8) Eat Spicy or Fatty Foods
Having a large meal too close to bedtime can make falling asleep uncomfortable if you're bloated or painfully full, Spicy or fatty foods may be particularly risky because they're associated with acid reflux, which often rears its head when a person lies down at night. Ideally, you should have dinner at least two hours before going to sleep to give your body enough time to begin digesting it. If you're used to eating something right before bed, stick with sleep-promoting foods like simple carbs or a glass of milk. (And ask yourself if you really need it: If you're not careful, late-night snacking can lead to weight gain.)

9) Drink Booze
A 2014 University of Missouri study points out that alcohol is a diuretic and may make you have to go to the bathroom through the night. The study states that for most people, it's okay to have a drink or two with dinner—but skip the nightcap or the glass of wine on the couch right before bed. Alcohol may trick you into thinking you will sleep better, because it often makes you drowsy and makes it easier to fall asleep,". But as your body begins to metabolize the alcohol, REM sleep, the period where our sleep is most restorative, is reduced.

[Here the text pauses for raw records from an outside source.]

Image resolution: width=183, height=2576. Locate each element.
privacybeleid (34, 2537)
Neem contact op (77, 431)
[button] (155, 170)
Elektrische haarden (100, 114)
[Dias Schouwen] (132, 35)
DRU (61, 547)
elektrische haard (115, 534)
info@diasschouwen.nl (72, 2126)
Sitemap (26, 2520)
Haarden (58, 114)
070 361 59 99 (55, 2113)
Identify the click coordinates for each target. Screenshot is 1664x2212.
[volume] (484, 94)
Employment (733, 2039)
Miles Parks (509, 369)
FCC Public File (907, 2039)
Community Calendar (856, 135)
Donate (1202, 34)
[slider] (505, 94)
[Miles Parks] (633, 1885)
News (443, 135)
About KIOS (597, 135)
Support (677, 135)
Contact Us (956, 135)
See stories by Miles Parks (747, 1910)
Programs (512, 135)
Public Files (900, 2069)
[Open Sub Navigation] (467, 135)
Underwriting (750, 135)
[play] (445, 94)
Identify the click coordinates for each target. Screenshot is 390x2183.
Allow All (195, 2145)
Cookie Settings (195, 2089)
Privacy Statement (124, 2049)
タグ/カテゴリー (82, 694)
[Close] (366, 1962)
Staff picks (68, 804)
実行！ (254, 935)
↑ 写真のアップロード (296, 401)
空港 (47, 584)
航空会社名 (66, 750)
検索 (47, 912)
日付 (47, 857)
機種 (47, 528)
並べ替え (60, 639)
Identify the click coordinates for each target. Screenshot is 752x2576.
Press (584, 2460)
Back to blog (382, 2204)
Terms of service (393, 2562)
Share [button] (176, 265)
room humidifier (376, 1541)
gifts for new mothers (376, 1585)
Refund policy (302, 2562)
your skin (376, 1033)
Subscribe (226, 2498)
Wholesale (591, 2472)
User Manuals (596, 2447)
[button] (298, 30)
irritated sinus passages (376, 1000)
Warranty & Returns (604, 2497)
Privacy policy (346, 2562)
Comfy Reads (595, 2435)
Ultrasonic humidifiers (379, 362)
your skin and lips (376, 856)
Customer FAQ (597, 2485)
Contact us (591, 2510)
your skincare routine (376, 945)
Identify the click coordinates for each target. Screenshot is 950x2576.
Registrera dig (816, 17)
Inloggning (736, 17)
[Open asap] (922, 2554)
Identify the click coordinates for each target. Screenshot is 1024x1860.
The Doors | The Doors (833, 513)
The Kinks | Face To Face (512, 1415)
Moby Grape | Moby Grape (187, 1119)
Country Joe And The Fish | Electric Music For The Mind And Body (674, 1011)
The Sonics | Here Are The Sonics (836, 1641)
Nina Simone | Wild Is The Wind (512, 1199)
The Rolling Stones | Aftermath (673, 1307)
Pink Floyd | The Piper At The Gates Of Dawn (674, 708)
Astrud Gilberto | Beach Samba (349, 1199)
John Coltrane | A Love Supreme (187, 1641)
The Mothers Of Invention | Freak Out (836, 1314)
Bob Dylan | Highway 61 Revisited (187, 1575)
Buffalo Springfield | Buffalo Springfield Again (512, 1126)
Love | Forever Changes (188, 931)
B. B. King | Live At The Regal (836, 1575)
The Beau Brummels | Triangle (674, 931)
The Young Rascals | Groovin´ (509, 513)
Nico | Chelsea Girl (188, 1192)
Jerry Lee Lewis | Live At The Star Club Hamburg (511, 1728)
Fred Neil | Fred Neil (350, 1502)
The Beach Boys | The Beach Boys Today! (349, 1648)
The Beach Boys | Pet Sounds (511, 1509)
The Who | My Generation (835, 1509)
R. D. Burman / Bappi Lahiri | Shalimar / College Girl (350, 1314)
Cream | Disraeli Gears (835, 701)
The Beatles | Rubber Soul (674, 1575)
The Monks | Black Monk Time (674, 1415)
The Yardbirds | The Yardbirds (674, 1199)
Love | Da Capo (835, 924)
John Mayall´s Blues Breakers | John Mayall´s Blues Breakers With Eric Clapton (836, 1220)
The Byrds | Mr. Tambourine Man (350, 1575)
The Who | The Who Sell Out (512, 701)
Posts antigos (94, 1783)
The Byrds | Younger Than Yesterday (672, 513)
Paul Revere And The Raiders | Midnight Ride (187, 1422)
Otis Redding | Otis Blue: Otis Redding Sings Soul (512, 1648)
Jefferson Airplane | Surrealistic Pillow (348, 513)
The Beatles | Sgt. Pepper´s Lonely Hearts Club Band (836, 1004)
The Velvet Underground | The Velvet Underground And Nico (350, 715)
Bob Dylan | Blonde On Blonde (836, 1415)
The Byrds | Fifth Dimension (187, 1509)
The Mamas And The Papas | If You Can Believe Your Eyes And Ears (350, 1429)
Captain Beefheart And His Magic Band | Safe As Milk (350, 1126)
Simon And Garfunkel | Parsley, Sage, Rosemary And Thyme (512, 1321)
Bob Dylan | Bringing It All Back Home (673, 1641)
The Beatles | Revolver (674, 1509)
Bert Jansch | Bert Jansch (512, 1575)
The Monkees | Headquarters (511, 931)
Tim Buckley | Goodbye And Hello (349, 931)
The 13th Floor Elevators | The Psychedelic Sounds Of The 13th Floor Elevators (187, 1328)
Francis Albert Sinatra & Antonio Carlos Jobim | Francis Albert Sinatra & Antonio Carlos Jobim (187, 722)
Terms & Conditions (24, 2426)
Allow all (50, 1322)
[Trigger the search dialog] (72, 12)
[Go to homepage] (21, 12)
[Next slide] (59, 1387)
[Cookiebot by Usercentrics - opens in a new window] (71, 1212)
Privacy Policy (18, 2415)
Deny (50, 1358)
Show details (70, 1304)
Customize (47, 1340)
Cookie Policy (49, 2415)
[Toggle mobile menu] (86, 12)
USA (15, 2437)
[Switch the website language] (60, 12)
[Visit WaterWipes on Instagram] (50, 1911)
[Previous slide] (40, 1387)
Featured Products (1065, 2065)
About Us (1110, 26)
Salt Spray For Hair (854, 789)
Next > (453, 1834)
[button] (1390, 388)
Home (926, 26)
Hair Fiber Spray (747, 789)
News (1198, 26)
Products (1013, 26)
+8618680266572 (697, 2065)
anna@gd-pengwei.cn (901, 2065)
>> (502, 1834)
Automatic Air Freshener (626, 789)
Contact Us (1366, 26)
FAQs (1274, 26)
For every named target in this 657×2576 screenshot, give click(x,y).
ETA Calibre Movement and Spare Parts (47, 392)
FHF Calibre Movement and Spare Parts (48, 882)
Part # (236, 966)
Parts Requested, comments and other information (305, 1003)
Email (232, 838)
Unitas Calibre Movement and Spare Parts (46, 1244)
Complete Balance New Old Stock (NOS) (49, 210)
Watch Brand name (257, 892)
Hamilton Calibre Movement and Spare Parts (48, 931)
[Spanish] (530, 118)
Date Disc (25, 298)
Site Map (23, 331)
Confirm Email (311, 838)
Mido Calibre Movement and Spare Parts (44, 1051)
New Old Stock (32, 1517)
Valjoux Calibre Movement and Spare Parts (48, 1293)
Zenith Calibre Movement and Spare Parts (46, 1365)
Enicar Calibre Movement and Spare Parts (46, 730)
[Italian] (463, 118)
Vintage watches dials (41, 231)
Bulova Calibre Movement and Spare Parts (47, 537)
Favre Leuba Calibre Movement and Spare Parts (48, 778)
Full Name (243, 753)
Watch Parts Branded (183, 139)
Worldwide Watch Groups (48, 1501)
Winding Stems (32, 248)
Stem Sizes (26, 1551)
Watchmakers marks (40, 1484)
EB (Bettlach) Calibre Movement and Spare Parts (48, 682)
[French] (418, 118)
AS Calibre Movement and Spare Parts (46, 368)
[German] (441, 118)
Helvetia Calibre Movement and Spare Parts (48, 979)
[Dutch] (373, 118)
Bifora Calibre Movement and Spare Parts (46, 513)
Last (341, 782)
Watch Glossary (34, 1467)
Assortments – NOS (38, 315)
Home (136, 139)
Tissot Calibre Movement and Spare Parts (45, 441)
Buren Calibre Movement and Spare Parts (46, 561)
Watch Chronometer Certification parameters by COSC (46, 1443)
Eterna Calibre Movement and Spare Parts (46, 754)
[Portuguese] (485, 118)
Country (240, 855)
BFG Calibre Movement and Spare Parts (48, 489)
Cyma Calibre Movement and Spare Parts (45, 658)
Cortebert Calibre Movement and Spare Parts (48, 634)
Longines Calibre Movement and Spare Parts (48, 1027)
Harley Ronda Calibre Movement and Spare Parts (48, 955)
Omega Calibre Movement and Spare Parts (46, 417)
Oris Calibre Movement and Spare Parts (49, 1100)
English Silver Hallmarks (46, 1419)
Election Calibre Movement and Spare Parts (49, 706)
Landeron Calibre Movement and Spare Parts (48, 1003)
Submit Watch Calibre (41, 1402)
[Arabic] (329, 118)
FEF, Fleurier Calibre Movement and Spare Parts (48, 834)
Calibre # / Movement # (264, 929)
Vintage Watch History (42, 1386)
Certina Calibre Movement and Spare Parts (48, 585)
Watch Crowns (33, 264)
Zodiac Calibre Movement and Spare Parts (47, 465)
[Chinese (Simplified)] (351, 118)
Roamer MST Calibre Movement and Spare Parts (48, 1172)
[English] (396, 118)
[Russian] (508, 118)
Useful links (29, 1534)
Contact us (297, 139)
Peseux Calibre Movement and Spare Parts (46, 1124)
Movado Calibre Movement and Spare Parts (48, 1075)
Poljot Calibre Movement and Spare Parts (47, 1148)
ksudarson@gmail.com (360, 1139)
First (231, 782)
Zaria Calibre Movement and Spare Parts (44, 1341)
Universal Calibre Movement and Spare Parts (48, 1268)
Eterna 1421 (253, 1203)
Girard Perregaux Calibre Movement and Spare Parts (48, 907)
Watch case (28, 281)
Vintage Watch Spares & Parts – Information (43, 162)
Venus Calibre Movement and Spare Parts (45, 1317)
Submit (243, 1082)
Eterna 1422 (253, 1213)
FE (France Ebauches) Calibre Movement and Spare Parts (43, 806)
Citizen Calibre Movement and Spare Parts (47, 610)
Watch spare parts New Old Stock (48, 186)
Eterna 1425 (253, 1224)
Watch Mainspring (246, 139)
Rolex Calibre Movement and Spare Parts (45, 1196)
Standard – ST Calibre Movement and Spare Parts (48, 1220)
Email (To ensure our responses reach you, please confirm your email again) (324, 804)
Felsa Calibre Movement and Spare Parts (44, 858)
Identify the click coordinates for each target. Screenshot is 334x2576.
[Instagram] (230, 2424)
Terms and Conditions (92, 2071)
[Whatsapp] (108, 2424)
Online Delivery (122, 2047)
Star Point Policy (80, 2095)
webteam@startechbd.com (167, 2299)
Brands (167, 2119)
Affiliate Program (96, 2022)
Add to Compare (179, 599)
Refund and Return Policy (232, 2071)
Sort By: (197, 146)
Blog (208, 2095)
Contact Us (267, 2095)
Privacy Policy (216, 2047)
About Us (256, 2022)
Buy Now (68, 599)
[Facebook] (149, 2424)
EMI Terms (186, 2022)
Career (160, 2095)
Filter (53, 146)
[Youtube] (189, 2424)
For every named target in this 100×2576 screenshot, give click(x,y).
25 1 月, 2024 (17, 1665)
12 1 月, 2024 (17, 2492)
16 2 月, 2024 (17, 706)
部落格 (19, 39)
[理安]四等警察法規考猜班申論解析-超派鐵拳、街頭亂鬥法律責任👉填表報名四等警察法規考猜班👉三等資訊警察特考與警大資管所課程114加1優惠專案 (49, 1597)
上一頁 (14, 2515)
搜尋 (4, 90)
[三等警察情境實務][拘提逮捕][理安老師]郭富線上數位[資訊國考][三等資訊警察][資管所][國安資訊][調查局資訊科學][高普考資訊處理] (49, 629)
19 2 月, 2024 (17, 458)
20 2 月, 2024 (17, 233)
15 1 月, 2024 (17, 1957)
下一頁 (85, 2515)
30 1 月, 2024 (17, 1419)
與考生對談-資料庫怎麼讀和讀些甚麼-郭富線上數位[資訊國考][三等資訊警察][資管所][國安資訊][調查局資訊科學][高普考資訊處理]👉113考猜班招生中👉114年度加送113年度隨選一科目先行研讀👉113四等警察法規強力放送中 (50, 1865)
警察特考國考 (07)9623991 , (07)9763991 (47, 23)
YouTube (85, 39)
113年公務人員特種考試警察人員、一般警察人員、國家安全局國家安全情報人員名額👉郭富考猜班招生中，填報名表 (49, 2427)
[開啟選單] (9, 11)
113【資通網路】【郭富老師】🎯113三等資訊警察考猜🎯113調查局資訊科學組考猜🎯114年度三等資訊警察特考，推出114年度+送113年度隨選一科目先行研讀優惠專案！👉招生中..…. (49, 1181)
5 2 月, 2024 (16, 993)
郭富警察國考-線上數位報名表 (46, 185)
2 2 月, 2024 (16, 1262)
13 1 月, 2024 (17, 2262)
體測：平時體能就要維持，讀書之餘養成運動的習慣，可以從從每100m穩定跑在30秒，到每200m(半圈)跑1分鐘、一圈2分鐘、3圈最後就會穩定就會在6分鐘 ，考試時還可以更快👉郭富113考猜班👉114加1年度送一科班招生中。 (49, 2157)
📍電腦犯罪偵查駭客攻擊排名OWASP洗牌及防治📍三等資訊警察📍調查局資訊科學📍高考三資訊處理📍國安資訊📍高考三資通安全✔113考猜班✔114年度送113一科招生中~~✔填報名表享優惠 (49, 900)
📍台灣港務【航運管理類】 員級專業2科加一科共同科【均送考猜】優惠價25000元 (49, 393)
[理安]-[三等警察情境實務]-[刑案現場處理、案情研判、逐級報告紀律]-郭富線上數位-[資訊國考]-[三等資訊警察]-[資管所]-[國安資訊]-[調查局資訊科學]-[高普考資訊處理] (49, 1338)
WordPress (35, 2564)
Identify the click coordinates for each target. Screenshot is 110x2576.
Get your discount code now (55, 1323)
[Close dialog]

Impaired REM sleep often leads to waking up tired and unable to concentrate.

10) Chug Lots of Water
Staying hydrated is important, but it may not be the best strategy to drink a huge glass of water before bed or sleep with one water by your bed unless your goal is to get up in the middle of the night to use the bathroom. Instead, make sure you're drinking plenty of water throughout the day—and always be sure to use the bathroom before you head to bed, even if you don't feel like you have to.

11) Play Video Games
The science on television's effects on sleep is somewhat inconclusive; some studies show that watching TV before bed can disrupt sleep (due to its melatonin-impairing blue light, its mental stimulation or both), while others show it has little effect. One thing that most experts do agree on, however, is that electronic media that requires a lot of interaction—like video games—can definitely wreak havoc on your slumber. Browsing the web or flipping thru TV channels before bed may not be so bad if you’re not super sensitive to light, but if it is highly engaging it is likely to certainly keep you awake. As this stimulation from these devices can activate and excite the brain, which presents a challenge when it comes to trying to fall asleep.

12) Turn Up the Heat
Everyone's preferences are different, but most tend to sleep best between 60 and 70 degrees. Studies show that people sleep better when it's cooler—sometimes a little cooler than they think. That's because the body's temperature drops during the night, and also because a lower temperature allows for people to cover up with blankets without getting too hot.